Obviously, I know that there is a problem with people knowing about arthritis’ effects on the younger population, and that’s why I have this blog. This disease has forced me to stay home when I’d rather be out being a young adult and enjoying myself. It has made me contemplate suicide and the value of life on more than one occasion. I try to think about how things could be worse, but then all I see is a vision of myself waking up one day paralyzed or blind and unable to do anything. I feel like I am slowly losing my dignity and I don’t understand why others seem to care so little. [Background: one of my ex-boyfriend’s dick friends made a comment: “Arthritis? What are you, 80?”]
I’m tired of feeling like I don’t want to do anything. I don’t like not being able to exercise as much or even walk to my classes without being in extreme amounts of pain. Last night I was super sick to my stomach because I fucking ate spaghetti – SPAGHETTI! I’m Italian, I love spaghetti. I had rash all over my face and hands while at work, which is just embarrassing.
This disease is one of the most terrible and debilitating. To know that things could get ridiculously worse in an instant often overshadows any feeling of gratefulness I have for being as “healthy” as I am. It is ridiculous that I don’t have the ability to do normal things when I want to, but instead have to plan out things like trips to museums and even a nice summery walk outside. I am in pain almost 24/7, with medicine barely doing anything when I take the “recommended dosage.” I constantly worry that I’m going to OD on Aleve and Advil. I know that my body can’t handle the side effects of other medicines any more than it can handle the pain I’m generally in.
So what can I look forward to? A cure? They don’t even know what causes the disease really, so why would I think that a cure is going to come in my lifetime? No, instead I can look forward to more pain. I’ll have to modify my life even more as time goes on and arthritis gets worse. I rarely dance anymore as it is, but I doubt that’ll happen someday when I’ll probably end up in a wheelchair. I’ll more than likely end up with hands that look like claws, but I don’t have Renoir’s persevering spirit. Any intimate relationship I have is going to be virtually ruined by the disease, not to mention the fact that 85% of marriages with one partner having a chronic disease fail (the actual statistic is from the description of the above link on another page). The relationship that I’m in right now is wonderful and that is the last thing I want to think about. Still, I go between wanting him to know everything about what’s wrong with my body (and mind) to not wanting to tell him anything because I feel like I’m burdening him and I don’t want to push him away… to trying to push him away a little. I just don’t know how to handle it.

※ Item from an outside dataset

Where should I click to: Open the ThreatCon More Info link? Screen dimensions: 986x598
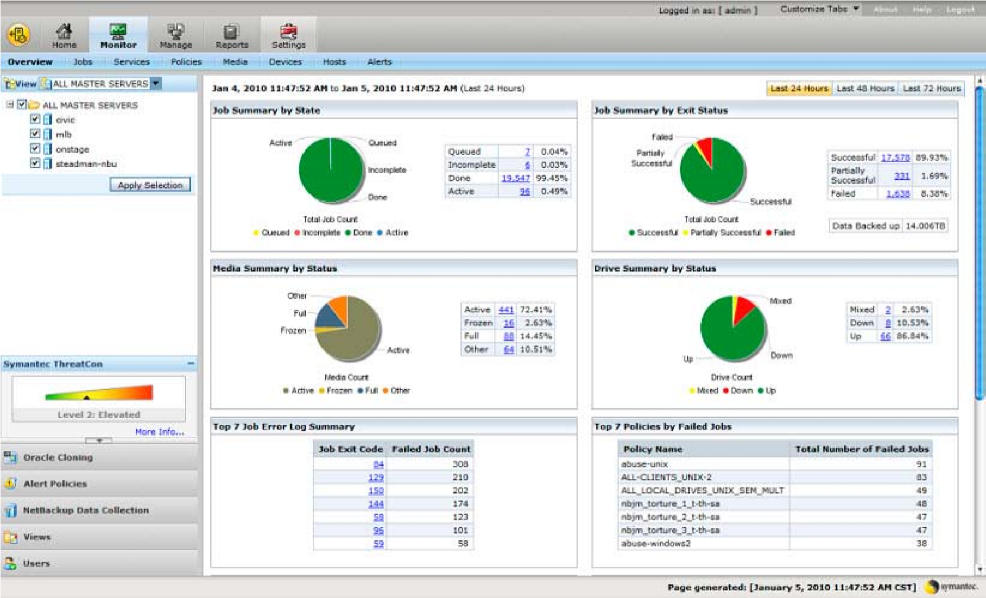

I wouldn’t wish this on anyone else. Still, I can’t help but wonder why in the world I get to be one of the people with the disease. Why was it decided that this one family gets to suffer through this disease and others related to it, while another gets to be full of star football players or ballerinas? I’m sure that anyone can see why, as far as a deity goes, I’m an atheist – how can a god be present in a world where there is injustice all over the world and so much pain for people?